--- Input records ---
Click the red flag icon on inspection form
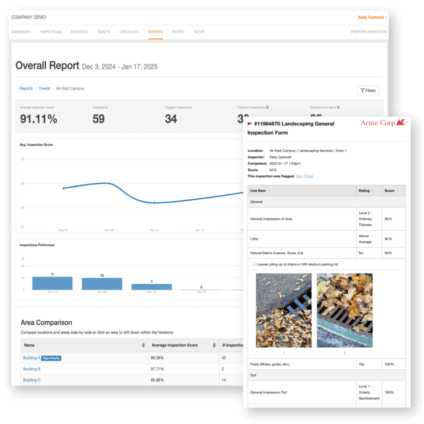 (250, 124)
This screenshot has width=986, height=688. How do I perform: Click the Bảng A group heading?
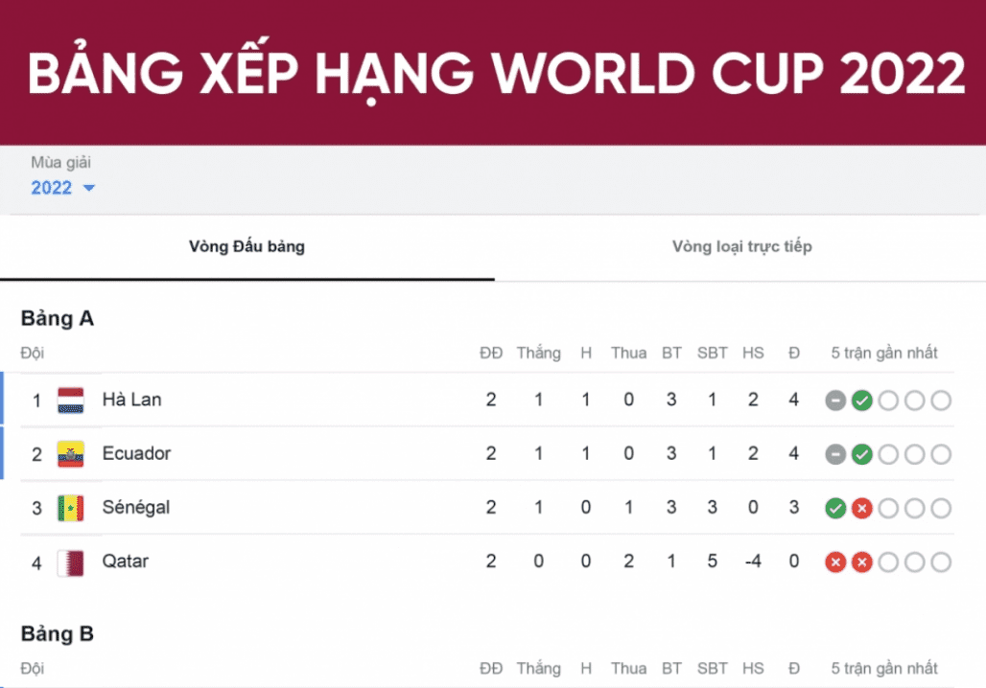coord(58,319)
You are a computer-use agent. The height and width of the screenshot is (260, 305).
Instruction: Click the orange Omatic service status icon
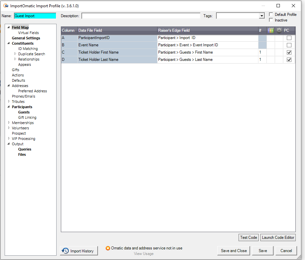(108, 248)
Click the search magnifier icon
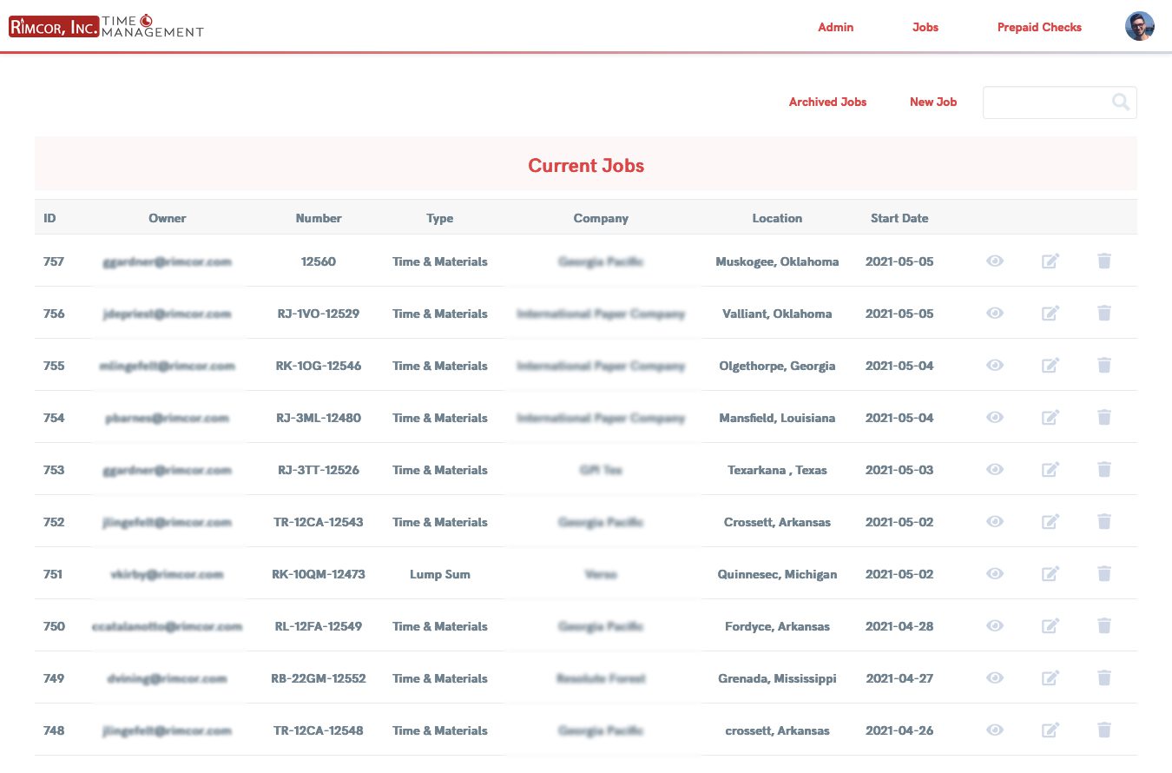Screen dimensions: 1172x773 click(1121, 102)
---
Work order ::
In your copy of the records above, include every line exactly but no pictures.

Exercise result ::
Click the red flag icon on inspection form
 (250, 124)
This screenshot has width=986, height=688. How do I perform: Click the Bảng A group heading?
coord(58,319)
You are a computer-use agent. The height and width of the screenshot is (260, 305).
Instruction: Click the orange Omatic service status icon
(108, 248)
Click the search magnifier icon
Screen dimensions: 1172x773 click(1121, 102)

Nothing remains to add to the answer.